Vienna is renown for classical music, classical riding and modern psychiatric theory – an interesting combination, when you come to think of it!

Stroll around the Volksgarten and Hofburg (Imperial Palace) in Vienna and you will begin to feel that you are smothering in whipped cream and icing sugar. With pastel-coloured, white-pilastered, baroque mansions and formal gardens with hazy vistas to distant steeples and domes, the area lacks only gentry in powdered wigs parading the cobbled streets and tinkling Viennese waltzes broadcast from discreetly hidden speakers.

With dramatic contrast, the other side of Vienna is gritty and dark. A butcher shop matter of factly announces pferdefleisch (horsemeat) for sale. The dingy streets lead to the Prater park, where grotesque giant automatons hurl screaming victims in dizzying orbits, accompanied by raucus fairground music.

However, the main purpose of my visit to Vienna was to attend the morning training sessions at the Spanish Riding School. The Spanish Riding School of Vienna (not to be confused with various "Lipizzaner Stallion Shows") is the guardian of classical riding, as handed down over the centuries from ancient Greece. The methods practised for over 400 years in Vienna remain essentially unchanged from those laid down by Xenophon 2400 years ago in the earliest existing treatise on horsemanship. The Winter Riding School, which we see today adjoining the Hofburg, was built around 1560 at the command of Emperor Karl VI of the Habsburg dynasty. "Spanish" refers to the origin of the horses first used at the Habsburg court. Mares and stallions were imported from Spain to Lipizza (on the border between Italy and Yugoslavia), where a stud was formed. Their descendants are the Lipizzaners.

Volksgarten, Vienna

Whipped cream Vienna - the Volksgarten

 

 

Hofburg Courtyard

Waiting for the Spanish Riding School doors to open - activity in the Hofburg courtyard.
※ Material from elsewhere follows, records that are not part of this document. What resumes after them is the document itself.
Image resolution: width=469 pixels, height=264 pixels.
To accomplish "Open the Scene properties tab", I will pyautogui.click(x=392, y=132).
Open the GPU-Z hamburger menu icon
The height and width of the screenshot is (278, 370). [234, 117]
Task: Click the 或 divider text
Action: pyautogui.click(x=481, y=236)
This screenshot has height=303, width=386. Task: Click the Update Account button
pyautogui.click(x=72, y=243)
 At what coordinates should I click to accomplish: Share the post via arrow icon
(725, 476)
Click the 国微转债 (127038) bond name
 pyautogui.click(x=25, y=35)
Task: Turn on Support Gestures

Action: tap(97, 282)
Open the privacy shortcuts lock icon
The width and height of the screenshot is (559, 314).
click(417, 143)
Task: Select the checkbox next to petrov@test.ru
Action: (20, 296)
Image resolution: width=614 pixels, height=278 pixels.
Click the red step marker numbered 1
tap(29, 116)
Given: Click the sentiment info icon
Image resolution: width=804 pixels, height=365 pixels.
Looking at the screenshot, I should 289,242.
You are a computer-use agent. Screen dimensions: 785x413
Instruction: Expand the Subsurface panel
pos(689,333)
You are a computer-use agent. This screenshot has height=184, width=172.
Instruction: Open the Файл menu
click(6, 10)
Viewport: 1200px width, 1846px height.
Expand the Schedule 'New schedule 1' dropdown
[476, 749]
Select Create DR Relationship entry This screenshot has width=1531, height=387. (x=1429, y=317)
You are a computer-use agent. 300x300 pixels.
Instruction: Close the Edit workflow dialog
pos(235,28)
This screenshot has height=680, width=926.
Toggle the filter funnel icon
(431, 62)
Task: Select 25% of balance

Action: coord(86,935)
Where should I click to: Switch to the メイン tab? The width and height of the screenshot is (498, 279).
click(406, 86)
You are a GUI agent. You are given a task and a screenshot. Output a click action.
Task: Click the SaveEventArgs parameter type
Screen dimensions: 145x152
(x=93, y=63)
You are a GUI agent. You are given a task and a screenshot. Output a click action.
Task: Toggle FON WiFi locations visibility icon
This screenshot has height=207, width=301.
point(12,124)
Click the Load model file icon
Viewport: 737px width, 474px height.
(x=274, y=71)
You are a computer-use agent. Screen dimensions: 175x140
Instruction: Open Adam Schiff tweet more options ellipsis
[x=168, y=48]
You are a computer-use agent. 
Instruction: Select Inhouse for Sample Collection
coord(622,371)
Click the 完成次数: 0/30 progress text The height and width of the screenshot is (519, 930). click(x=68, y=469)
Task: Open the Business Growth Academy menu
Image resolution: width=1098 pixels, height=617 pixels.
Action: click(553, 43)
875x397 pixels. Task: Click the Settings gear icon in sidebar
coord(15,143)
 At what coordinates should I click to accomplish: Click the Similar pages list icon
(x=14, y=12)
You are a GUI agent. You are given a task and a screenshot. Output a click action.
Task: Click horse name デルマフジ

It is possible to attend a formal performance in the Winter Riding School – if you reserve about six months in advance. I opted for the less expensive viewing of the morning training sessions between 10:00 a.m. and noon.

I arrived each morning at 9:00 am, in a persistent drizzle, outside the entrance gate. By 9:30, the queue stretched out of the courtyard of the Hofburg and around the block. At ten o’clock, the gates opened and we were led through a labyrinth of ladders and scaffolding. Late one November night in 1993, a fire broke out in the Hofburg. While grooms rescued the stallions from the collapsing stable, passers-by led them to the safety of the Volksgarten behind the palace. The stallions were saved, but the damage to the stable and the Winter Riding School is still undergoing repair.

On entering the upper level of the Winter Riding School, we stepped from the grey clutter outside to a baroque world of ornate plasterwork, marble columns, chandeliers and a portrait of Emperor Karl VI. The viewing area surrounds the school at a height of about 20 feet, so the audience leans on the carved railing to watch the riders below. Six or seven riders work independently in the long, narrow arena. Each stallion is schooled for thirty minutes. 

After five minutes of loose rein walk and some posting trot, serious work begins. Most of the horses were darkly dappled, indicative of their youth. They wore snaffle bridles and did basic work up to shoulder-in. The older, more advanced horses worked on flying changes (one horse, just learning, couldn’t quite get his legs organized – how familiar!), canter pirouettes, passage and piaffe.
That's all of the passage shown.